Rewrite the entries from the line containing "Viewport: 1498px width, 812px" down to the line containing "pyautogui.click(x=886, y=810)", switching "dock" to "taskbar" and leaving everything else as it is.

• [Data lines]:
* * * * *
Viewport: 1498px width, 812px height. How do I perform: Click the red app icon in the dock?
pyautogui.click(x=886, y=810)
* * * * *
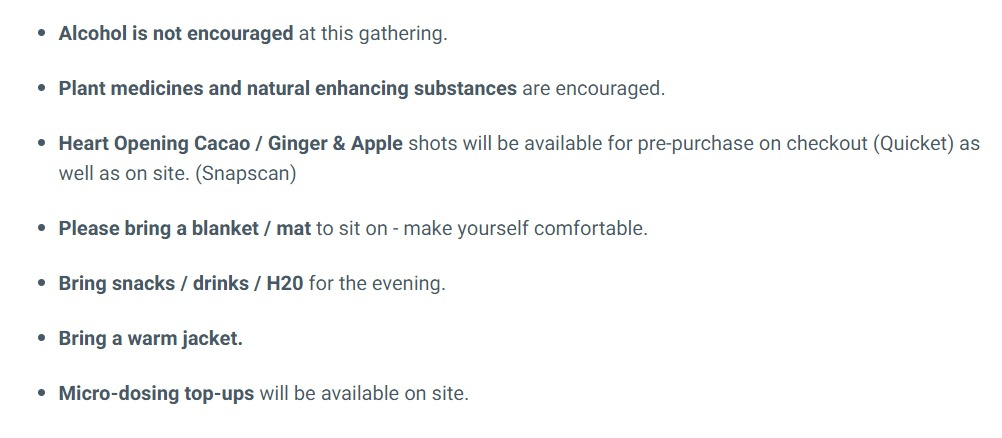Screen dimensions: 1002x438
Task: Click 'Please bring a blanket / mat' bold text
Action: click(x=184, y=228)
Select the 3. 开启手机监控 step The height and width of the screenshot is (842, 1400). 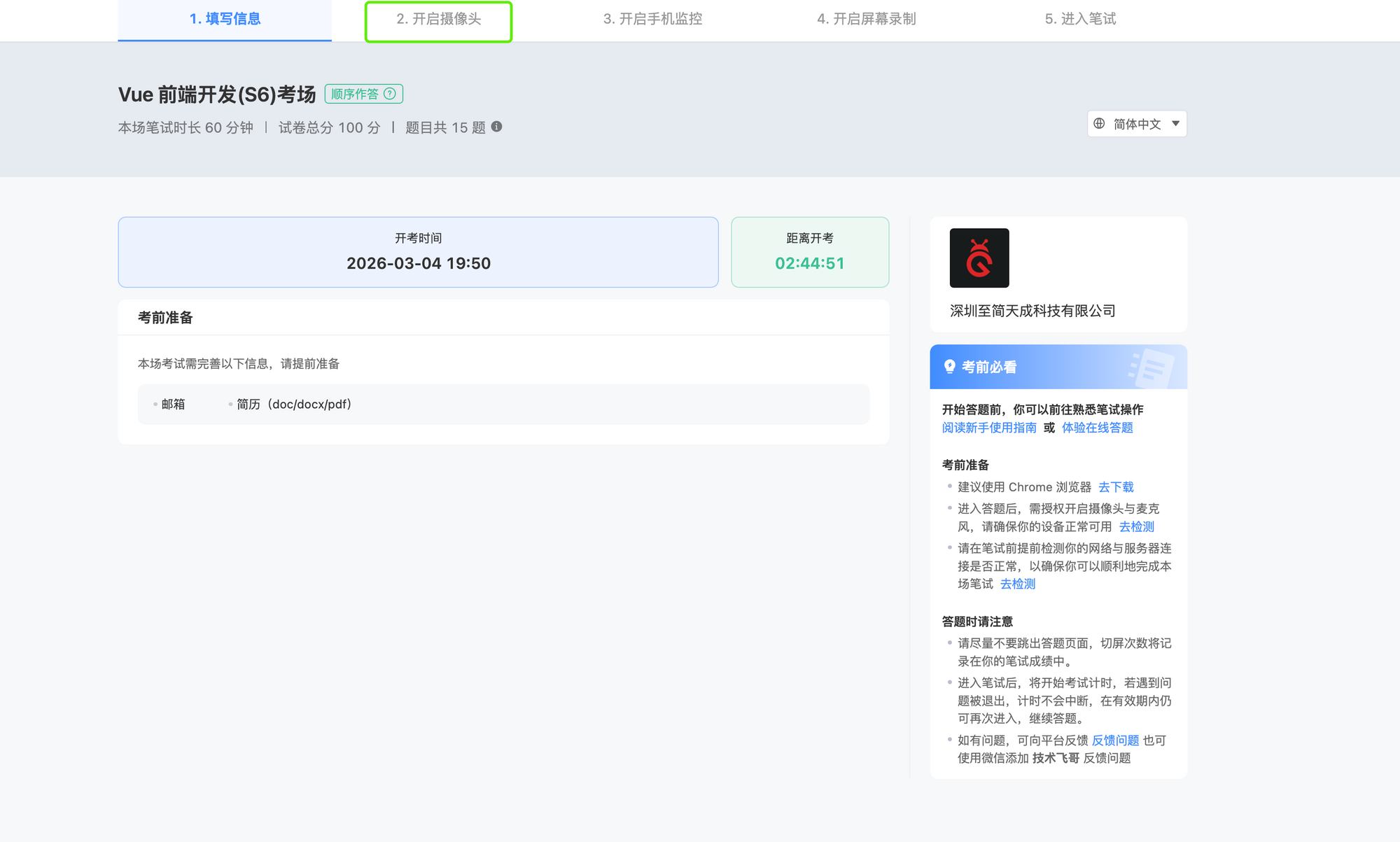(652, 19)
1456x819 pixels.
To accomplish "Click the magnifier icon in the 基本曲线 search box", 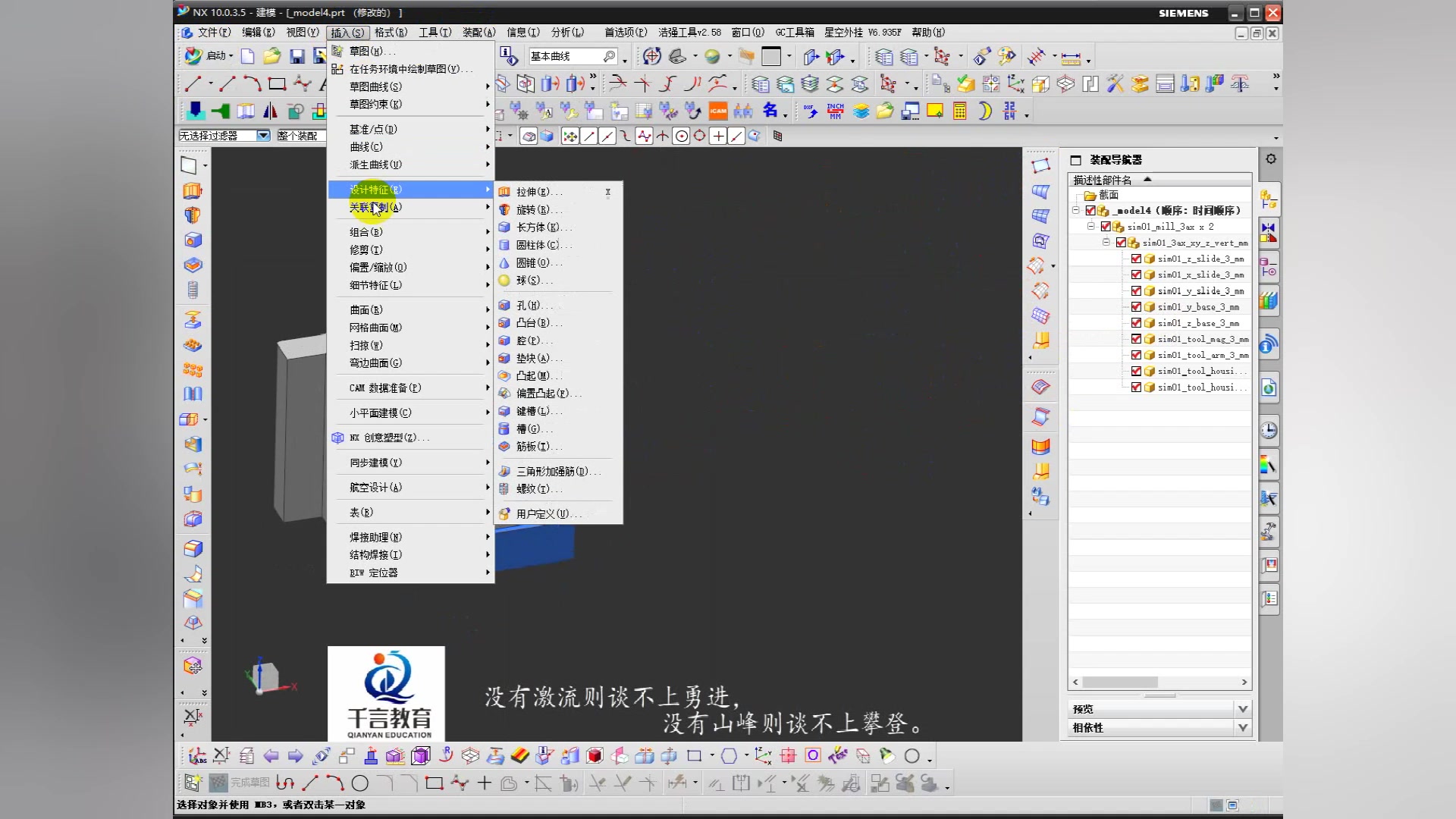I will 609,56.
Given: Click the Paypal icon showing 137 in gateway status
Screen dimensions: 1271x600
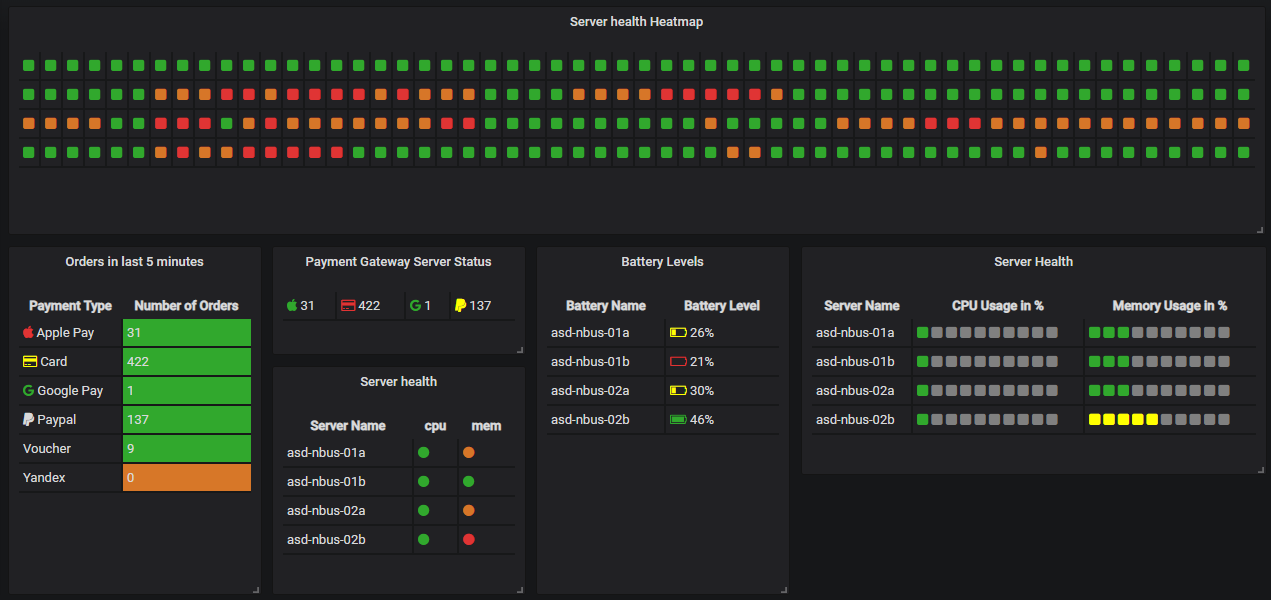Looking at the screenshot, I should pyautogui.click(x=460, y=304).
* * * * *
• [Written response]:
Viewport: 1498px width, 812px height. How do I perform: Click the red app icon in the taskbar?
pyautogui.click(x=886, y=810)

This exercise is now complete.